I know my friends think that I'm a fool. That she treats me like something that's been dragged in. That it's all one-sided. But I know she loves me.
What they say is true though, I am besotted with her.
She doesn't say much to me. She may greet me when she returns weary-legged in the morning. Or at mealtimes. Or she may not. She is comfortable with her own solitude.
I pander and defer to her every wish. She likes her comfort and her preferences are particular; velvety cushions, classical music, soft lighting.
There are some things my friends don't know. That I don't like going out in the evenings in case she drops by. That I can't fall asleep without her warm soft body curled against my back.
I try to impress her. I'll run all over searching uptown and downtown for her favourite foods. I try out new recipes, which I find online, using fancy and hard-to-get ingredients. Sometimes she appreciates my toil, eating with gusto, ravenously clearing her plate. Though I can't help but regard this as an insult; she hardly tastes the food after all the effort I've put into it.
At times she'll leave the meal untouched. My sense of grievance is of no concern to her. It's my ego that is wounded, I tell myself. It's just a meal. I can't expect her to pretend, can I? Just to please me?

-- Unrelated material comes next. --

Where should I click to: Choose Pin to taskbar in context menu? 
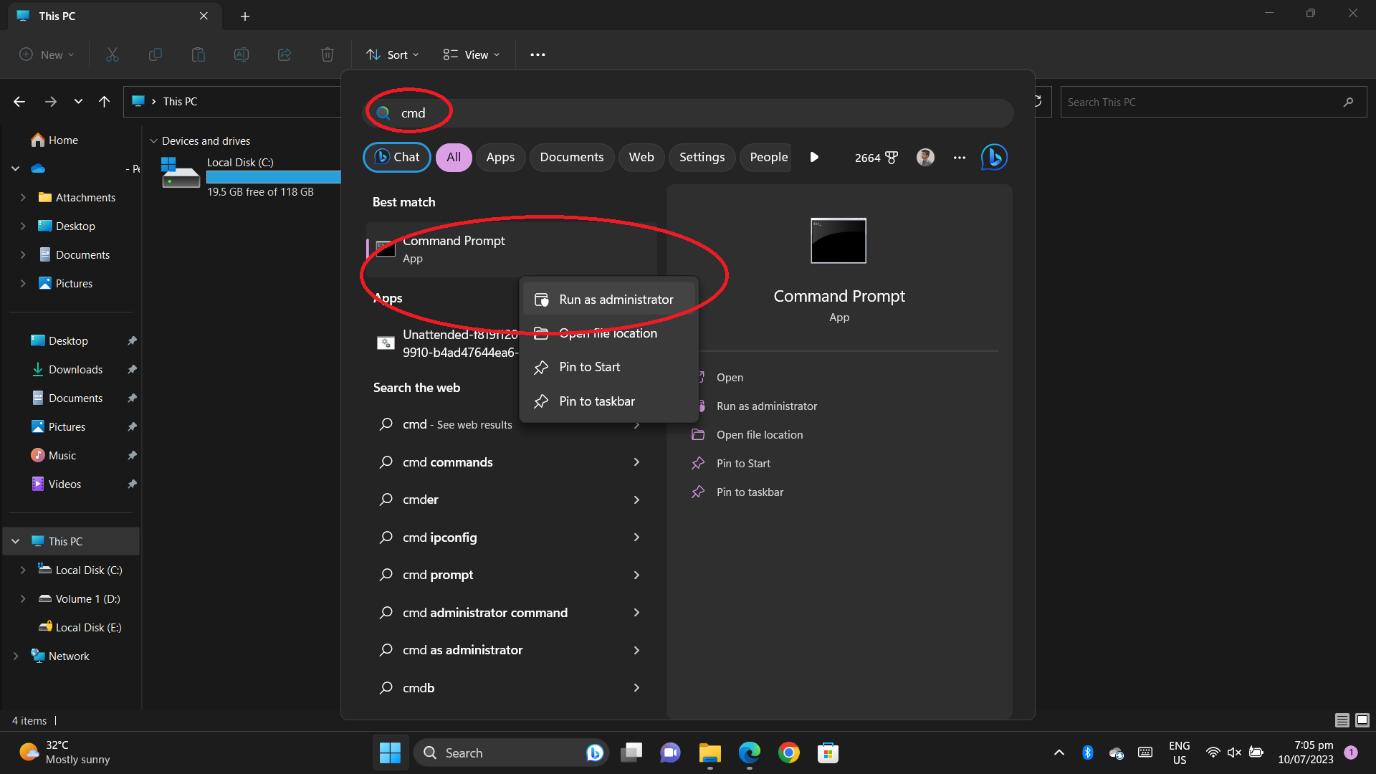point(596,401)
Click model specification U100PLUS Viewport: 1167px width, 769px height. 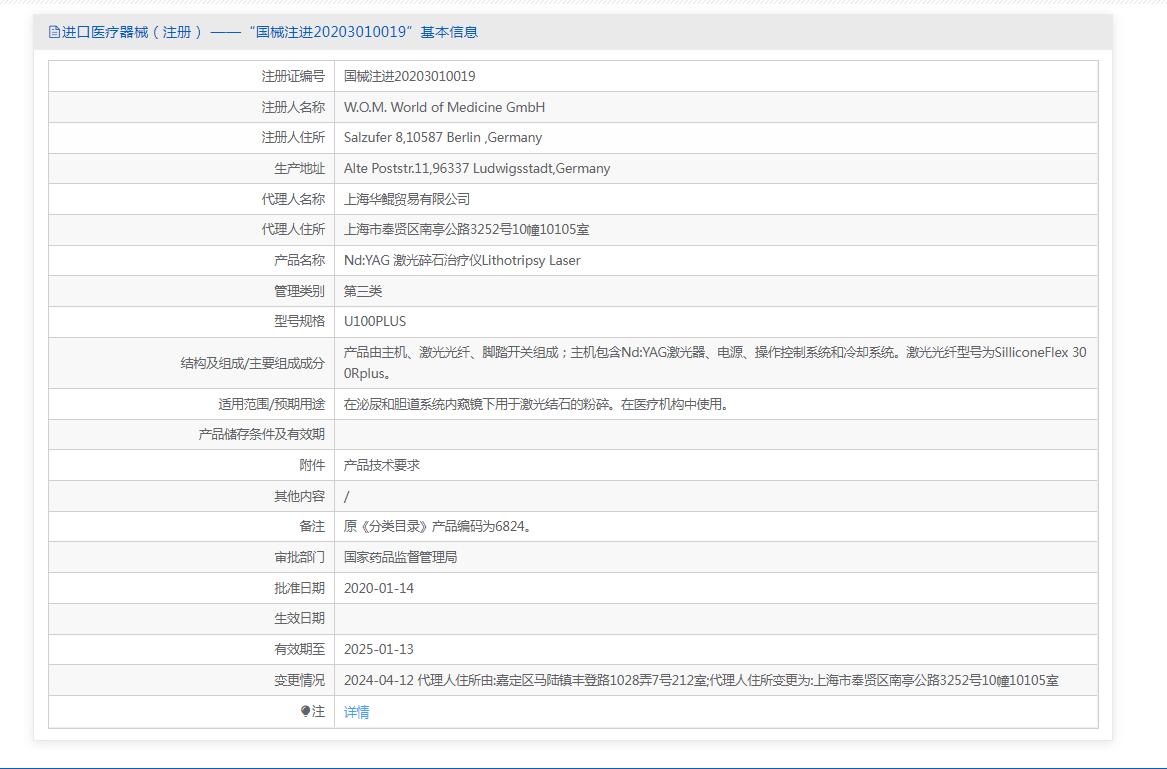(x=375, y=322)
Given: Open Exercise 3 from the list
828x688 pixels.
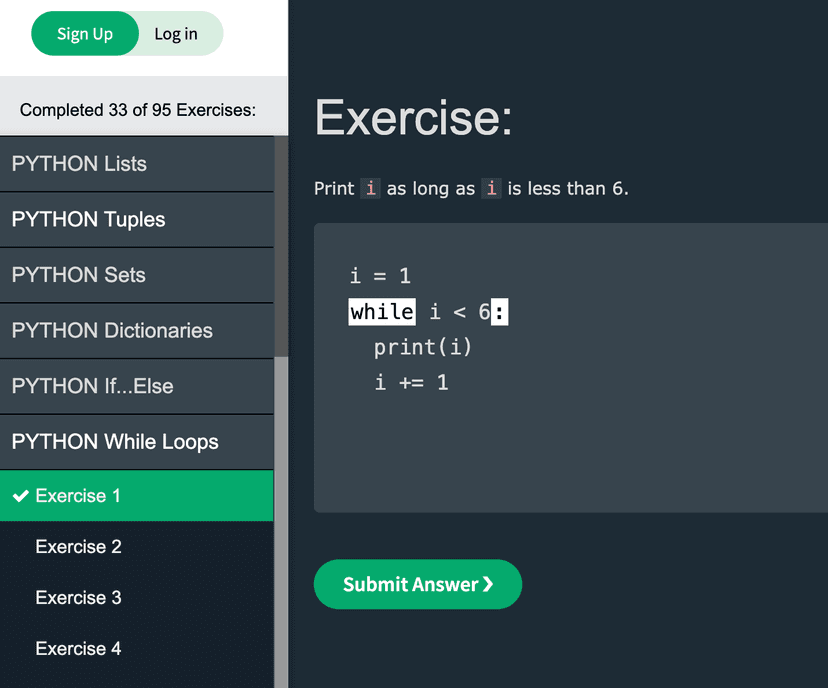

But then again why not? I pretend to please her. I pretend not to peeved at the hours she keeps. I pretend not to be worried when I don't hear from her for a whole night and a day, only for her to come to my door looking the worse for wear with no explanation and no remorse.
Yes, she's moody. But I've fallen under her spell. I look deep into her river-green eyes and I'm gone again; smitten, suckered.
She's affectionate when she wants to be. Suits herself.
But I know that she loves me. I know this much is true.
She shows me how much she cares every morning when she steps tippy-pawed in through the kitchen window, all tall-tailed, and high-meowed, after a night on the tiles, and she lets me stroke the silk of her fur and whisper into her whiskers sweet somethings, sweet somethings.